Despite these theoretical advantages, the technology remains relatively immature. Mass adoption is currently hindered by unresolved engineering challenges and stubbornly high manufacturing costs. One of the few industries increasingly using solid-state batteries is robotics, where power density is far more important than cost. But the race is intensifying. Zhibang Lithium says it has adopted three different technical routes for solid-state electrolytes: polymer, oxide, and sulfide. Sometime in 2026 or 2027, the company expects to be able to make hundreds of tons per year of solid-state batteries using those electrolytes. That’s enough for testing and early-stage commercial sampling, but not enough to supply a major car company’s full production line.

For Zhong, targeting upstream raw materials rather than final battery assembly perfectly aligns with his renowned investment philosophy and reputation as a “patient capitalist”. After accumulating massive wealth through bottled water, the billionaire entered the healthcare sector through the acquisition of struggling vaccine manufacturer Wantai Biological in 2001. He waited 18 years before the company’s domestic HPV vaccine was finally approved for sale in China, turning the firm into a highly profitable industry titan.

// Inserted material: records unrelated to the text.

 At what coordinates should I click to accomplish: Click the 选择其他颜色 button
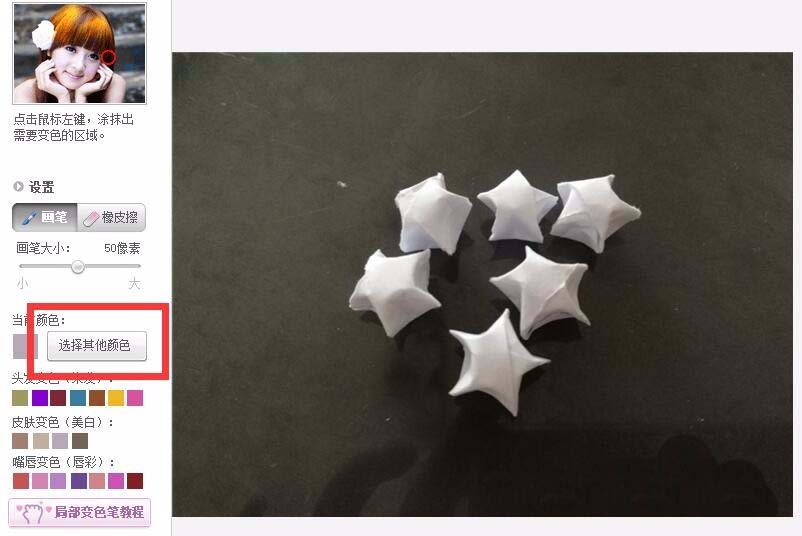tap(97, 346)
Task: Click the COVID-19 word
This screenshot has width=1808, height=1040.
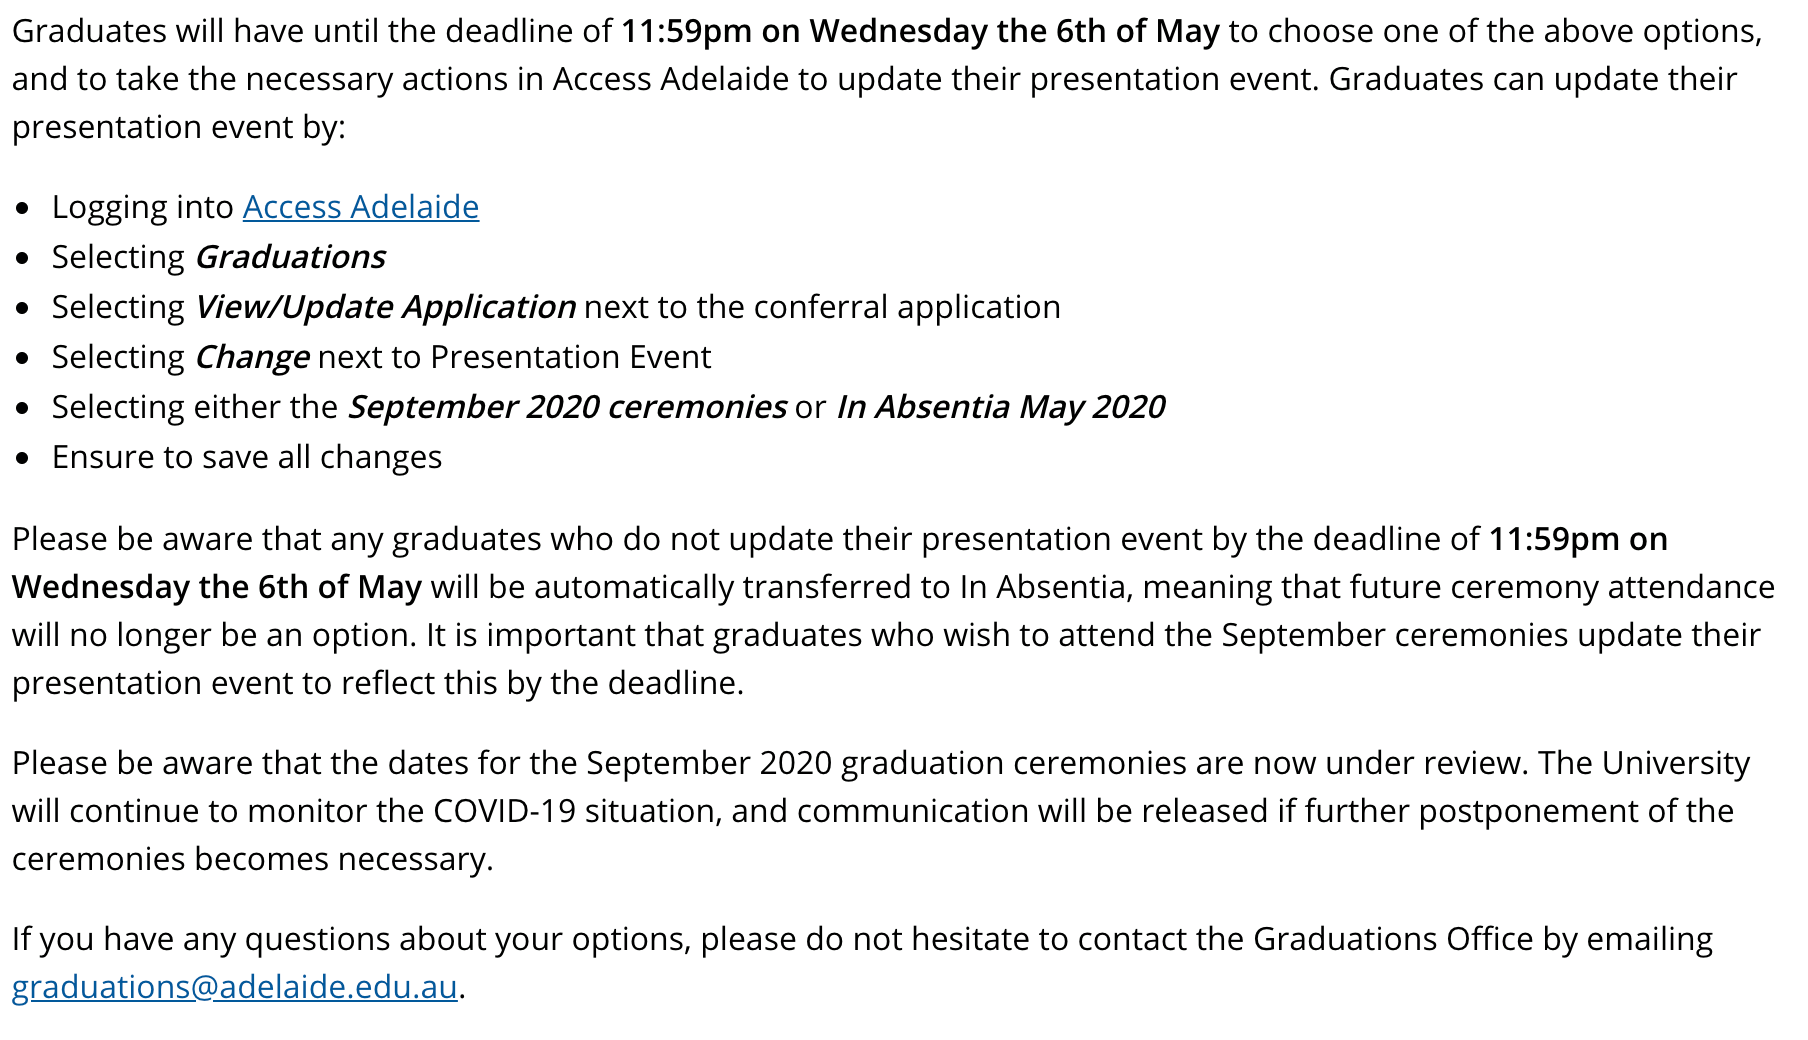Action: 504,811
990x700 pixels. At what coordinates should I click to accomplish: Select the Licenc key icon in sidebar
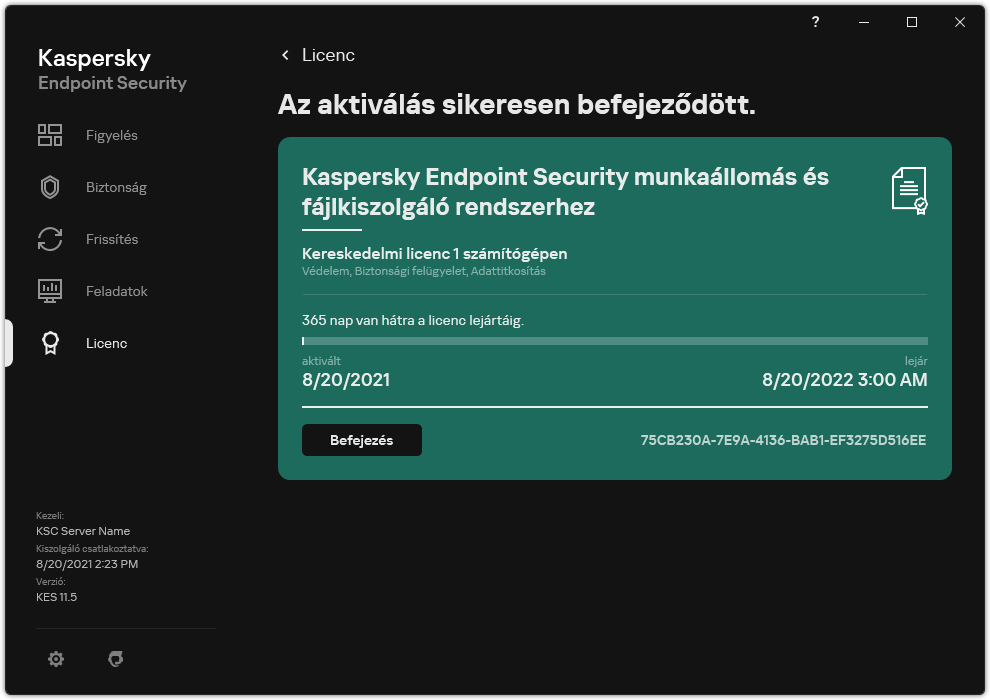click(48, 343)
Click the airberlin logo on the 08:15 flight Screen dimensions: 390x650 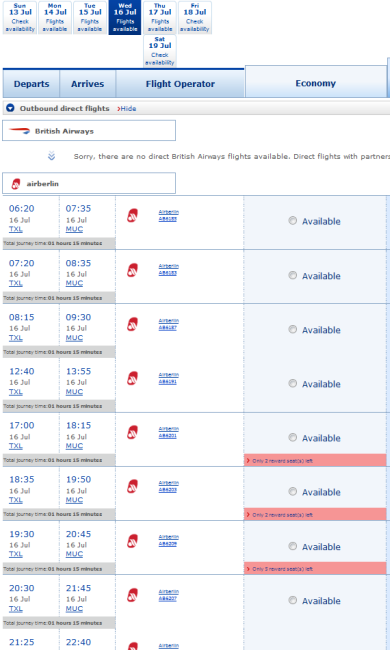click(x=132, y=324)
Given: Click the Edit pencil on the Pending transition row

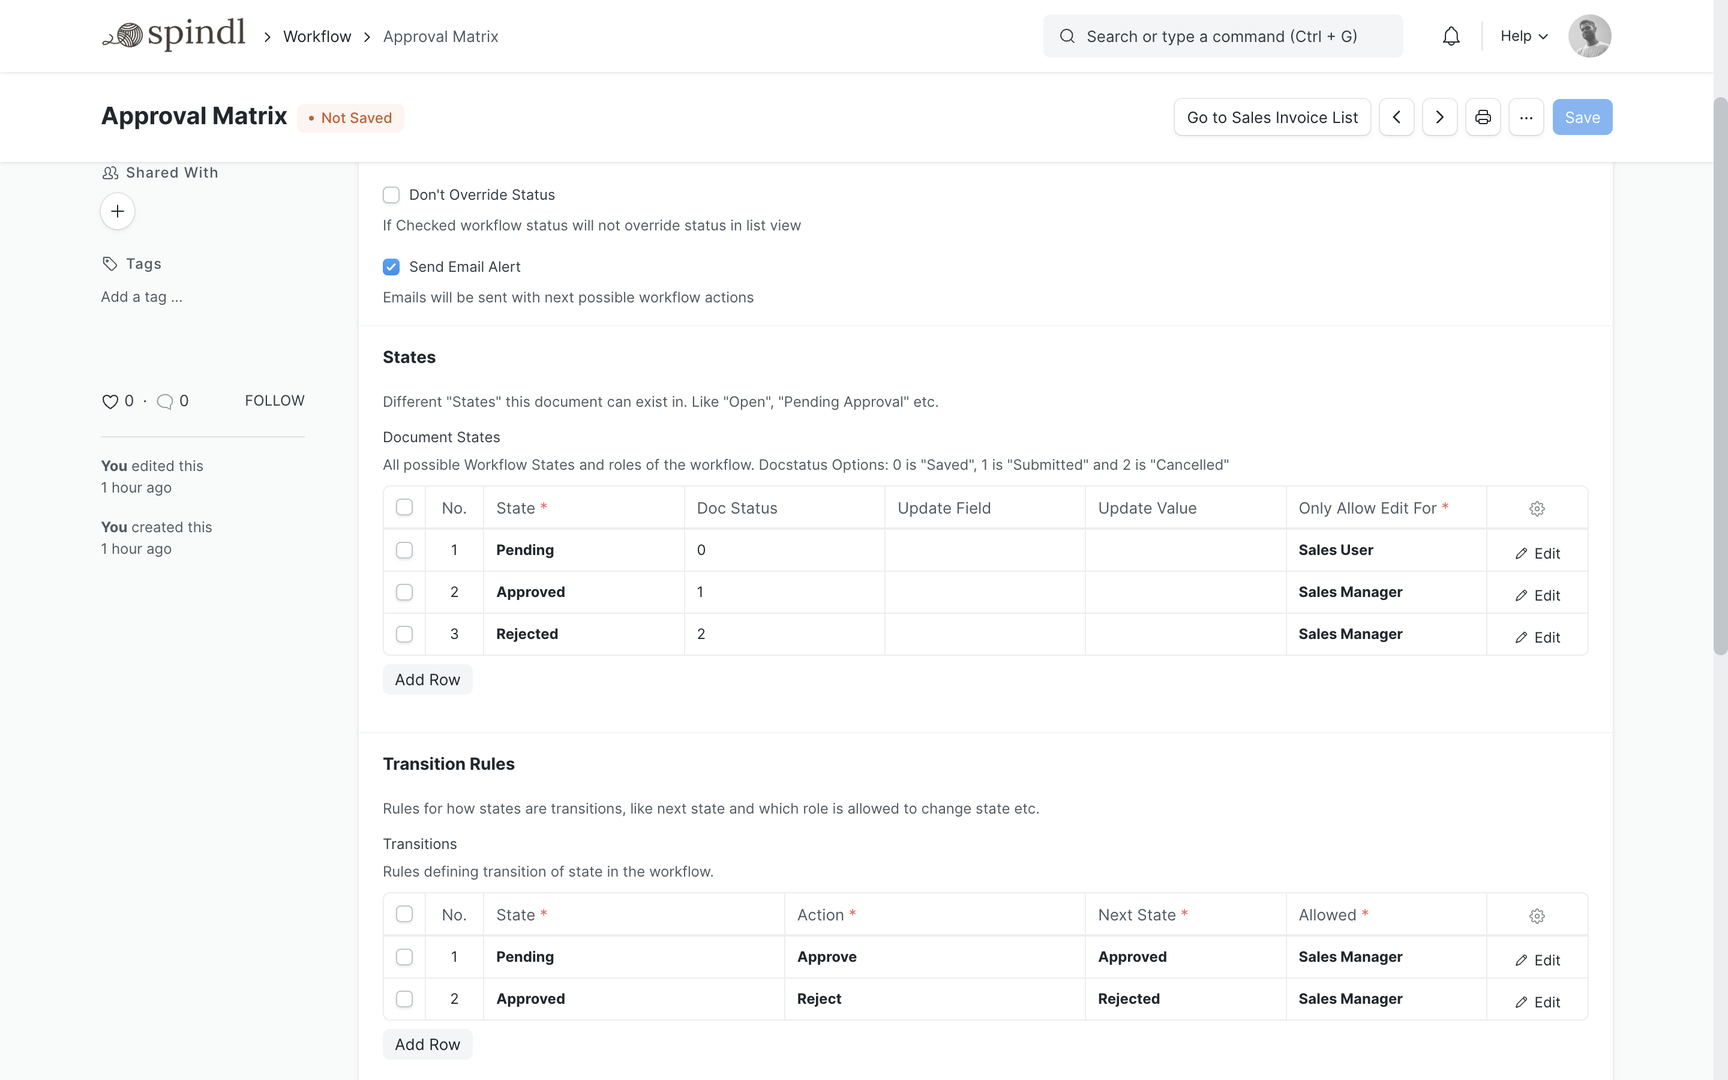Looking at the screenshot, I should tap(1537, 959).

Zhong is following the strategy of selling shovels during a gold rush. The downstream cell manufacturing sector is already fiercely competitive, dominated by established giants like CATL and BYD. Electrolyte materials manufacturing, however, requires deep chemical expertise and long-term research. In sulfide-based solid-state batteries, the electrolyte accounts for 70-80% of the total cost, according to Global Carbon Zero. By investing upstream, Zhong is betting on the most scarce and lucrative segment of the battery market of the future.

He is unlikely to have to repeat his 18-year wait in the vaccine industry to see a breakthrough in solid-state batteries. Industry insiders widely view 2026 as the inaugural year for testing in vehicles, with large-scale commercialization anticipated around 2030.

A new blueprint for innovation

Zhong’s foray into the battery sector also highlights an increasingly prevalent structural model driving China’s recent economic development. Joining Zhong in Zhibang Lithium’s Series A funding round is the state-owned investment arm of the Quzhou municipal government, where the startup is headquartered. The fund bought a 15% stake in the company, surpassing Zhong to become the company’s second-largest shareholder, right behind the founding technical team.

This configuration — a startup founded by technical experts holding core patents, financially bolstered by local government capital, and supported by private tycoons or venture capital — has become a compelling formula for emerging tech in China. For a startup, this hybrid model offers the best of both worlds. It enjoys robust financial subsidies and the implicit “protection” and coordination advantages provided by state-backed funds, particularly when securing land and navigating local regulations. Simultaneously, maintaining private technical leadership ensures the company retains its operational agility.

Compared with the often rigid nature of traditional state-owned enterprises, or the slower reflexes of massive, established private conglomerates, this collaborative structure is expected to inject fresh vitality into the Chinese economy. It allows startups to shoulder the immense research and development costs of frontier technologies without buckling under the weight of early financial pressure.

Zhong Shanshan does not need Zhibang Lithium to become a profitable behemoth overnight. Armed with substantial cash reserves from his water and vaccine empires, he can afford to play the long game. As the solid-state battery industry transitions from the laboratory to commercial reality, China’s richest man has quietly secured a prime seat at the table.